Passing over many links in that curious chain which appears to bind the animal kingdom into a complete whole, we come to the articulata of Cuvier—the homogangliata of Owen.
All those creatures which we have been hitherto considering are too imperfect in the construction of their simple organizations to maintain a terrestrial existence; they are, therefore, confined to a watery medium. In the articulata, we have evidences of higher attributes, and indications of instincts developed in proportion to the increased perfection of organization. Commencing with the annelidans, all of which, except the earthworms, are inhabitants of the waters, we proceed to the myriapoda, presenting a system intermediate in every respect between that of worms and insects; we then find embraced in the same order, the class insecta, which includes flies and beetles of all kinds; and, as the fourth division of articulated beings, the arachnidans or spiders; and, lastly, the marine tribe of crustaceans.

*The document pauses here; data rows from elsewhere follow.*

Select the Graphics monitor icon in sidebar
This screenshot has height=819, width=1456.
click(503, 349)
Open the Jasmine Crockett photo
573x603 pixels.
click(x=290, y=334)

The most remarkable phenomena connected with these animals are the metamorphoses which they undergo. The female butterfly, for instance, lays eggs, which, when hatched, produce caterpillars: these live in this state for some time, feeding upon vegetables, and, after casting their skins as they increase in size, at last assume an entirely different state, and, dormant in their oblong case, they appear like dead matter. This chrysalis, or pupa, is generally preserved from injury by being embedded in the earth, from which, after a season, a beautifully perfect insect escapes, and, floating on the breeze of summer, enjoys its sunshine, and revels amidst its flowers.
No less remarkable is the metamorphosis of the caducibranchiate amphibia, passing through the true fish condition of the tadpole to the perfect air-breathing and four-footed animal, the frog.

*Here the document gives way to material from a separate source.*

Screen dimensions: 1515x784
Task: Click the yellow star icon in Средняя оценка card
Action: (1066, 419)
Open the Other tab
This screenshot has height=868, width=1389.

A metamorphosis of the crustaceans, somewhat similar to that which takes place in insects, has been of late years creating much discussion amongst naturalists: but the question appears to be now settled by the careful and long-continued observations of Mr. Thompson and Mr. R. C. Couch.
A wide line of demarcation marks the separation of the invertebrata from the four great classes of vertebrate animals—fishes, reptiles, birds, and mammalia. Every part of the globe,—the ocean and the inland lake,—the wide and far-winding river, and the babbling stream,—the mountain and the valley,—the forest with its depth of shade, and the desert with its intensity of light,—the cold regions of the frost-chained north, and the fervid clime within the tropics—presents for our study innumerable animals, each fitted for the conditions to which it is destined; and through the whole we find a gradual elevation in the scale of intelligence, until at last, separated from all by peculiar powers, we arrive at man himself.

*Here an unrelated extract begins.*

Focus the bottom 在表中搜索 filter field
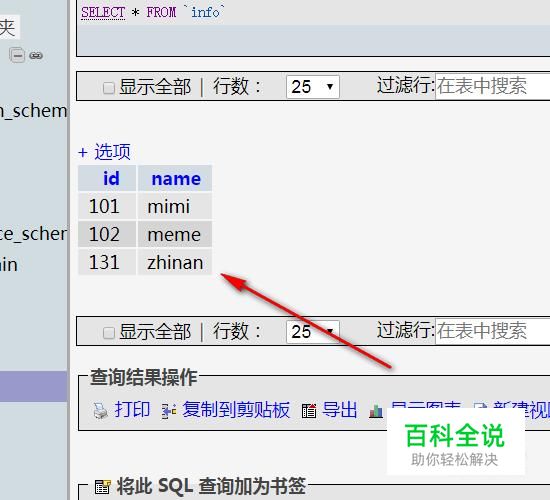The width and height of the screenshot is (550, 500). [492, 331]
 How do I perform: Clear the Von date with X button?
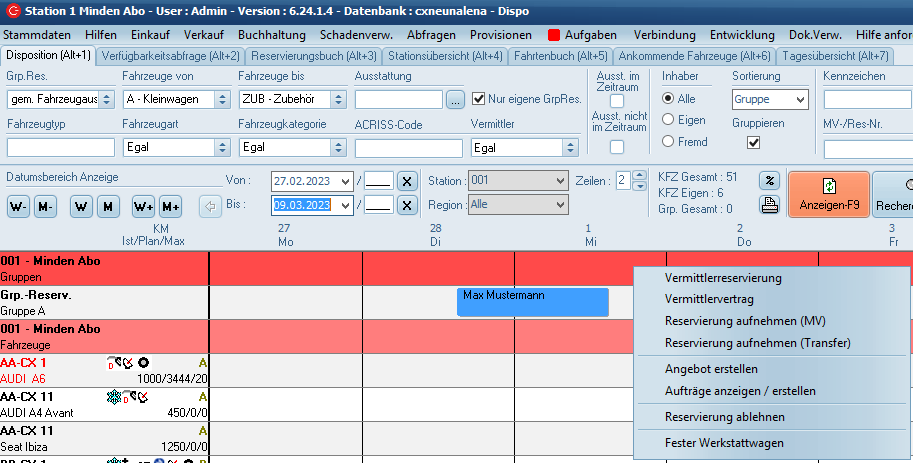(406, 181)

In each of these four classes the animals are furnished with a bony skeleton, which is in the young animal little more than cartilage; but, as growth increases, lime becomes deposited, and a sufficient degree of hardness is thus produced to support the adult formation. Some anatomists have endeavoured to show that even in the mechanical structure of the bony fabrics of animals, we are enabled to trace a gradual increase in the perfection of arrangement, from the fish until the most perfect is found in man. Many of the mammalia, however, are furnished with skeletons which really surpass that of man. These belong to animals which depend for subsistence upon their muscular powers, and with whom man is, in this particular, on no equality. What is the lord of the creation, compared with the antelope for fleetness, or with the elephant and many other animals for strength?
As we ascend the scale of animal life we find a more perfectly developed nervous system; and the relative size of the brain, compared with that of the brute, is found progressively to increase, until it arrives at the utmost perfection in man. On the system of nerves depends sensation, and there can be no doubt that the more exalted the order of intelligence displayed, the more exquisitely delicate is the nervous system. Thus, in this world, refined genius must necessarily be attended with a condition of sensibility which, too frequently, to the possessor is a state of real disease.